Canned chickpeas, once overlooked, have become a favorite item at Medallions Apartment's emergency food closet, showcasing the importance of not just offering food but also educating about its potential uses. The popularity surged thanks to a four-part cooking series known as Supper Club, led by Natasha Butcher-Cook, the Supper Club Manager, in which she taught the residents how to make this featured curried chickpea salad.
"It’s not enough to have food available; understanding what to do with it is key," said Ashley, a Resident Advocate at the Medallion Apartments.
At Lift UP, we're dedicated to more than just providing food; we aim to empower our community with the knowledge to incorporate nutritious ingredients into their daily meals. It’s about breaking down systemic barriers and ensuring everyone has the chance to enjoy and benefit from healthy food options.
Natasha crafted a recipe that everyone can enjoy. By serving it in lettuce boats, she made it ideal for those managing diabetes, gluten-free, or looking for a lighter meal option. The recipe is also highly adaptable, allowing for modifications based on available ingredients. For instance, some residents added canned chicken for extra protein, while others enhanced it with blueberries and crispy fried onions for a unique twist.

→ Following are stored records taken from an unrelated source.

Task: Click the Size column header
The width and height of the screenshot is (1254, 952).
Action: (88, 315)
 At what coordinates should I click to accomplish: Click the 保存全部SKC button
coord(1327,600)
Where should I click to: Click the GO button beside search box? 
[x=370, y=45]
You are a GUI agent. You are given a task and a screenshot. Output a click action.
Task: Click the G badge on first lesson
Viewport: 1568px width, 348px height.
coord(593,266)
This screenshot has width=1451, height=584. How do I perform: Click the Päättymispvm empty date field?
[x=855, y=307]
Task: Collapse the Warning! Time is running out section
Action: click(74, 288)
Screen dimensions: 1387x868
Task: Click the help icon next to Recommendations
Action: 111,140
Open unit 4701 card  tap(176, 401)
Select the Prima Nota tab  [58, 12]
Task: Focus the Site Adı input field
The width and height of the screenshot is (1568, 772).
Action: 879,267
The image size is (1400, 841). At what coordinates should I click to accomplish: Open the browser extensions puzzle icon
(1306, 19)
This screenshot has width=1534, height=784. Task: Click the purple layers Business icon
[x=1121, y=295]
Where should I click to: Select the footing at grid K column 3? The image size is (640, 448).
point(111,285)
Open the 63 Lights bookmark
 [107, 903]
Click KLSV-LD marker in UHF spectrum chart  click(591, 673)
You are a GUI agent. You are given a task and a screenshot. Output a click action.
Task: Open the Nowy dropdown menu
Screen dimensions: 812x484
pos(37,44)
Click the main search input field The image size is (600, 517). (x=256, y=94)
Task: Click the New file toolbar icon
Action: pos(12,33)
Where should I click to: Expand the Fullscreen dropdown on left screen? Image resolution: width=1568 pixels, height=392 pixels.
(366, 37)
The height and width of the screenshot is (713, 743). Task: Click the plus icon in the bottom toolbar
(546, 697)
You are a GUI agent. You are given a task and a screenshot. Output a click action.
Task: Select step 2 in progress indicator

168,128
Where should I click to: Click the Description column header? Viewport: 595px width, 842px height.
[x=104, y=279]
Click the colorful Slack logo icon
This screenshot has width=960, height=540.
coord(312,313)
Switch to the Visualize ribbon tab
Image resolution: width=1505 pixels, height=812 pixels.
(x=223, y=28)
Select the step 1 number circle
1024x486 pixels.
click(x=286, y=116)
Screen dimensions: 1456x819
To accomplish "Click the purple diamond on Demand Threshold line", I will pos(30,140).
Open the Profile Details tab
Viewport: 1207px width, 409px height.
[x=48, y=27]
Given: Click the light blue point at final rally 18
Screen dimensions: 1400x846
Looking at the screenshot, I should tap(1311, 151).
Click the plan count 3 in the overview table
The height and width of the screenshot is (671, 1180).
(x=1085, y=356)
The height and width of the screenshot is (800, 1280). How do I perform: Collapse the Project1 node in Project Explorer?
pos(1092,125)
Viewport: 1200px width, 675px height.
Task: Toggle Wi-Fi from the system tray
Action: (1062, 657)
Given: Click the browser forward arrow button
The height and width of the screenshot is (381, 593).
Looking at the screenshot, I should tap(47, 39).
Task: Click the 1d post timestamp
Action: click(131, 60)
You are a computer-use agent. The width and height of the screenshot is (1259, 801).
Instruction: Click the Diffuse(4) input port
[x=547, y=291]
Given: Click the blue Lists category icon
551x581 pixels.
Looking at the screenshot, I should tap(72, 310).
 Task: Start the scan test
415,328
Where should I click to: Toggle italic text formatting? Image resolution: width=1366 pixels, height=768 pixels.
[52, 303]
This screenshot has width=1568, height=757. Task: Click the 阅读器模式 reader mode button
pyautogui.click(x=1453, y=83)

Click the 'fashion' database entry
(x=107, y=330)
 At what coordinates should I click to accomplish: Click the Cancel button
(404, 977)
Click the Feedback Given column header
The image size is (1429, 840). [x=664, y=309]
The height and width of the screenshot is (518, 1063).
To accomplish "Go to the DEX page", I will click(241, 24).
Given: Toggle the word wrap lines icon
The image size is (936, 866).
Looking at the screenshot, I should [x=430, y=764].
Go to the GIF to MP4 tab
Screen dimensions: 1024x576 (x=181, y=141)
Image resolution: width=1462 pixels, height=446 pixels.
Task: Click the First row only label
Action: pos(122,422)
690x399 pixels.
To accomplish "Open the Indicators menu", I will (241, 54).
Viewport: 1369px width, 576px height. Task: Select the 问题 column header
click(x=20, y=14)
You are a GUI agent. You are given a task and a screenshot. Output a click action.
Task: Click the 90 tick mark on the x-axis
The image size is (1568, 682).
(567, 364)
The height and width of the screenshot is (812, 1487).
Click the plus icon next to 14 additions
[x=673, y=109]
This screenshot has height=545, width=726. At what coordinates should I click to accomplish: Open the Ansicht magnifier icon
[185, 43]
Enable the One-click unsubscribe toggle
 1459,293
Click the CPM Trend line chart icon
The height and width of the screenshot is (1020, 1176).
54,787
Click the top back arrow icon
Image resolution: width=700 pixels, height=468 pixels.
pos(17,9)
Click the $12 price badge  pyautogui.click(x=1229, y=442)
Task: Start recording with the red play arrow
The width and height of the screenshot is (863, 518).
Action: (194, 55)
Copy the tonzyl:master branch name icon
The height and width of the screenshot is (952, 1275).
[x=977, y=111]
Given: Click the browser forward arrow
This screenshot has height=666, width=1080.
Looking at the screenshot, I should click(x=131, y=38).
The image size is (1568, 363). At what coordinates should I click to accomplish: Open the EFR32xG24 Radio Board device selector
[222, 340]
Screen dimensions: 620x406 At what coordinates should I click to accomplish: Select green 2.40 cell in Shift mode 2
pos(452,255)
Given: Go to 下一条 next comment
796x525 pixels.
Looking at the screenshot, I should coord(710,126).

For anyone doubting whether this dish is filling, it has even impressed the biggest skeptics. Natasha shared, "One Supper Club participant, a self-described meat-and-potatoes guy, was initially unsure about the recipe. However, curiosity got the better of him. By the time I was cleaning up, he was back for seconds, raving about how much he loved it!"
Curried Chickpea Salad
INGREDIENTS
15 oz. can chickpeas or roughly 1 ½ cups cooked chickpeas, if using canned chickpeas, drain the liquid from the can and rinse the chickpeas before using
¼ cup vegan mayo
2 tablespoons red onion, roughly chopped
2 tablespoons fresh parsley or dill
2 tablespoons finely chopped pickles or relish
2 tablespoons of chopped celery
1 tablespoon curry powder
3 tablespoons raisins
squeeze of a lime
½ teaspoon Dijon mustard
sea salt and pepper to taste
Instructions
1. Combine everything together, mix well, and taste and adjust seasonings to your liking.
2. Serve on a bed of greens, in a lettuce wrap, in a sandwich, oron crackers/as a dip or
however you desire. Enjoy!
Nutrition Facts
Onions: Onions are rich in antioxidants and have natural anti-inflammatory qualities! They can help lower blood pressure, manage cholesterol, and maintain gut health!
Celery: Celery is a low-calorie and potassium-rich vegetable which also provides fiber and folate in every serving.